--- START OF RECORDS SUPPLIED ---

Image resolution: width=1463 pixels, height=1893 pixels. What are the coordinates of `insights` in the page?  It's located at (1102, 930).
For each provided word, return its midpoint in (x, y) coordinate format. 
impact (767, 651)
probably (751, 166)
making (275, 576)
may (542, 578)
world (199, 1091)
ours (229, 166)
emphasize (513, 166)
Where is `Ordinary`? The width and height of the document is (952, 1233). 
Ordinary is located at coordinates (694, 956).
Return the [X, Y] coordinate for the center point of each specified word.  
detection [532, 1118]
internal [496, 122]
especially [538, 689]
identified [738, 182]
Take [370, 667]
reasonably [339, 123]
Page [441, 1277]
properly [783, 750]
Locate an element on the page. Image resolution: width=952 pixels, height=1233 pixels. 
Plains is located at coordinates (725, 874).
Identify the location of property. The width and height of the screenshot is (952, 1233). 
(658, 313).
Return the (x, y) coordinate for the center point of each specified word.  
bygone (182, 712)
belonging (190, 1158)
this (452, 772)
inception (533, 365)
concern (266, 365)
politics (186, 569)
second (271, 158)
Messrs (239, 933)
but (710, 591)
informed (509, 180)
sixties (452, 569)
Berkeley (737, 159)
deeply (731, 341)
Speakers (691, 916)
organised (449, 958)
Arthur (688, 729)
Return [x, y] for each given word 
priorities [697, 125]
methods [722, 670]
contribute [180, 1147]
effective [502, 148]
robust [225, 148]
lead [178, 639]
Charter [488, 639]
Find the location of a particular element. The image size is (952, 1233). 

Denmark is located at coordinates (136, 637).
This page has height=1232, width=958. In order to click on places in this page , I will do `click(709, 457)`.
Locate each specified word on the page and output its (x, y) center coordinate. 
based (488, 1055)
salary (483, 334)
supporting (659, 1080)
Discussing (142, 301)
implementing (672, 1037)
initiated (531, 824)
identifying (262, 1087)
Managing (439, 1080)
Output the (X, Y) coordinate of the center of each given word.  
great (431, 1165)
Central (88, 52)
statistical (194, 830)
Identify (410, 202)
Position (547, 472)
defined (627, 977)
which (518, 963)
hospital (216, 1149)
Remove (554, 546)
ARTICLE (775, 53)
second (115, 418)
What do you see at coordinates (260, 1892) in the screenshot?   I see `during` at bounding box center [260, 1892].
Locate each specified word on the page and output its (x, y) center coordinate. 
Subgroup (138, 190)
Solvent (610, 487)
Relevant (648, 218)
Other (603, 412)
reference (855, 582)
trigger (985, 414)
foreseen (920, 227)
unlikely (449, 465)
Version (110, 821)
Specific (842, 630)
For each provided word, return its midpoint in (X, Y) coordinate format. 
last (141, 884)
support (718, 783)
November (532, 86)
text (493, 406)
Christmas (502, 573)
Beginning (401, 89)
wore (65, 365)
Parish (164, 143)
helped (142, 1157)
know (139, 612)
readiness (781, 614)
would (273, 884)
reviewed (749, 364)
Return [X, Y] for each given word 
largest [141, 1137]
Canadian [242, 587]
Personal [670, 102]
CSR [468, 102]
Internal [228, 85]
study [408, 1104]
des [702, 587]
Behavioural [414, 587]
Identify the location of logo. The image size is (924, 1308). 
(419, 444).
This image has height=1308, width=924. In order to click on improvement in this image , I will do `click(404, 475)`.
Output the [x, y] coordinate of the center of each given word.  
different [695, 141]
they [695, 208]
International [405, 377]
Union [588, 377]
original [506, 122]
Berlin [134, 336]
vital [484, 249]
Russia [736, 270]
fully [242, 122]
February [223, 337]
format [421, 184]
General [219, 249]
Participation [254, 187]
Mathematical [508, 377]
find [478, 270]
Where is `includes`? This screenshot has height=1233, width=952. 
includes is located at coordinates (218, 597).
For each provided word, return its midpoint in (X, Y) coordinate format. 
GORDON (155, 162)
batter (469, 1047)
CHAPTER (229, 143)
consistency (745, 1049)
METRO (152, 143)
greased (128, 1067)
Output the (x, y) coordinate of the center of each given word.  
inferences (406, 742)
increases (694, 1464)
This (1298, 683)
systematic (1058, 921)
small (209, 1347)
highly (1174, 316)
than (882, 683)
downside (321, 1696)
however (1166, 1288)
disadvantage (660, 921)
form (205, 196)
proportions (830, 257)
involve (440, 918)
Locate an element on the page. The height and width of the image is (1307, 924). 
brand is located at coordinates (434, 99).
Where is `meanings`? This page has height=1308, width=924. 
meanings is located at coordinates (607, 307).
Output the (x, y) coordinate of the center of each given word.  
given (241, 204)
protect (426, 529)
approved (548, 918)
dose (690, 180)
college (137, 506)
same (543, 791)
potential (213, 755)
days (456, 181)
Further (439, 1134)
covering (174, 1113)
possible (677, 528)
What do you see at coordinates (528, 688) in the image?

--- END OF RECORDS SUPPLIED ---

- WHAT YOU NEED TO DO
Please turn the listing above into a numbered list with one entry per line, leaving out the blank lines.

- CORRECT ANSWER
1. Image resolution: width=1463 pixels, height=1893 pixels. What are the coordinates of `insights` in the page?  It's located at (1102, 930).
2. For each provided word, return its midpoint in (x, y) coordinate format. 
3. impact (767, 651)
4. probably (751, 166)
5. making (275, 576)
6. may (542, 578)
7. world (199, 1091)
8. ours (229, 166)
9. emphasize (513, 166)
10. Where is `Ordinary`? The width and height of the document is (952, 1233). 
11. Ordinary is located at coordinates (694, 956).
12. Return the [X, Y] coordinate for the center point of each specified word.  
13. detection [532, 1118]
14. internal [496, 122]
15. especially [538, 689]
16. identified [738, 182]
17. Take [370, 667]
18. reasonably [339, 123]
19. Page [441, 1277]
20. properly [783, 750]
21. Locate an element on the page. Image resolution: width=952 pixels, height=1233 pixels. 
22. Plains is located at coordinates (725, 874).
23. Identify the location of property. The width and height of the screenshot is (952, 1233). 
24. (658, 313).
25. Return the (x, y) coordinate for the center point of each specified word.  
26. bygone (182, 712)
27. belonging (190, 1158)
28. this (452, 772)
29. inception (533, 365)
30. concern (266, 365)
31. politics (186, 569)
32. second (271, 158)
33. Messrs (239, 933)
34. but (710, 591)
35. informed (509, 180)
36. sixties (452, 569)
37. Berkeley (737, 159)
38. deeply (731, 341)
39. Speakers (691, 916)
40. organised (449, 958)
41. Arthur (688, 729)
42. Return [x, y] for each given word 
43. priorities [697, 125]
44. methods [722, 670]
45. contribute [180, 1147]
46. effective [502, 148]
47. robust [225, 148]
48. lead [178, 639]
49. Charter [488, 639]
50. Find the location of a particular element. The image size is (952, 1233). 
51. Denmark is located at coordinates (136, 637).
52. This page has height=1232, width=958. In order to click on places in this page , I will do `click(709, 457)`.
53. Locate each specified word on the page and output its (x, y) center coordinate. 
54. based (488, 1055)
55. salary (483, 334)
56. supporting (659, 1080)
57. Discussing (142, 301)
58. implementing (672, 1037)
59. initiated (531, 824)
60. identifying (262, 1087)
61. Managing (439, 1080)
62. Output the (X, Y) coordinate of the center of each given word.  
63. great (431, 1165)
64. Central (88, 52)
65. statistical (194, 830)
66. Identify (410, 202)
67. Position (547, 472)
68. defined (627, 977)
69. which (518, 963)
70. hospital (216, 1149)
71. Remove (554, 546)
72. ARTICLE (775, 53)
73. second (115, 418)
74. What do you see at coordinates (260, 1892) in the screenshot?   I see `during` at bounding box center [260, 1892].
75. Locate each specified word on the page and output its (x, y) center coordinate. 
76. Subgroup (138, 190)
77. Solvent (610, 487)
78. Relevant (648, 218)
79. Other (603, 412)
80. reference (855, 582)
81. trigger (985, 414)
82. foreseen (920, 227)
83. unlikely (449, 465)
84. Version (110, 821)
85. Specific (842, 630)
86. For each provided word, return its midpoint in (X, Y) coordinate format. 
87. last (141, 884)
88. support (718, 783)
89. November (532, 86)
90. text (493, 406)
91. Christmas (502, 573)
92. Beginning (401, 89)
93. wore (65, 365)
94. Parish (164, 143)
95. helped (142, 1157)
96. know (139, 612)
97. readiness (781, 614)
98. would (273, 884)
99. reviewed (749, 364)
100. Return [X, Y] for each given word 
101. largest [141, 1137]
102. Canadian [242, 587]
103. Personal [670, 102]
104. CSR [468, 102]
105. Internal [228, 85]
106. study [408, 1104]
107. des [702, 587]
108. Behavioural [414, 587]
109. Identify the location of logo. The image size is (924, 1308). 
110. (419, 444).
111. This image has height=1308, width=924. In order to click on improvement in this image , I will do `click(404, 475)`.
112. Output the [x, y] coordinate of the center of each given word.  
113. different [695, 141]
114. they [695, 208]
115. International [405, 377]
116. Union [588, 377]
117. original [506, 122]
118. Berlin [134, 336]
119. vital [484, 249]
120. Russia [736, 270]
121. fully [242, 122]
122. February [223, 337]
123. format [421, 184]
124. General [219, 249]
125. Participation [254, 187]
126. Mathematical [508, 377]
127. find [478, 270]
128. Where is `includes`? This screenshot has height=1233, width=952. 
129. includes is located at coordinates (218, 597).
130. For each provided word, return its midpoint in (X, Y) coordinate format. 
131. GORDON (155, 162)
132. batter (469, 1047)
133. CHAPTER (229, 143)
134. consistency (745, 1049)
135. METRO (152, 143)
136. greased (128, 1067)
137. Output the (x, y) coordinate of the center of each given word.  
138. inferences (406, 742)
139. increases (694, 1464)
140. This (1298, 683)
141. systematic (1058, 921)
142. small (209, 1347)
143. highly (1174, 316)
144. than (882, 683)
145. downside (321, 1696)
146. however (1166, 1288)
147. disadvantage (660, 921)
148. form (205, 196)
149. proportions (830, 257)
150. involve (440, 918)
151. Locate an element on the page. The height and width of the image is (1307, 924). 
152. brand is located at coordinates (434, 99).
153. Where is `meanings`? This page has height=1308, width=924. 
154. meanings is located at coordinates (607, 307).
155. Output the (x, y) coordinate of the center of each given word.  
156. given (241, 204)
157. protect (426, 529)
158. approved (548, 918)
159. dose (690, 180)
160. college (137, 506)
161. same (543, 791)
162. potential (213, 755)
163. days (456, 181)
164. Further (439, 1134)
165. covering (174, 1113)
166. possible (677, 528)
167. What do you see at coordinates (528, 688) in the image?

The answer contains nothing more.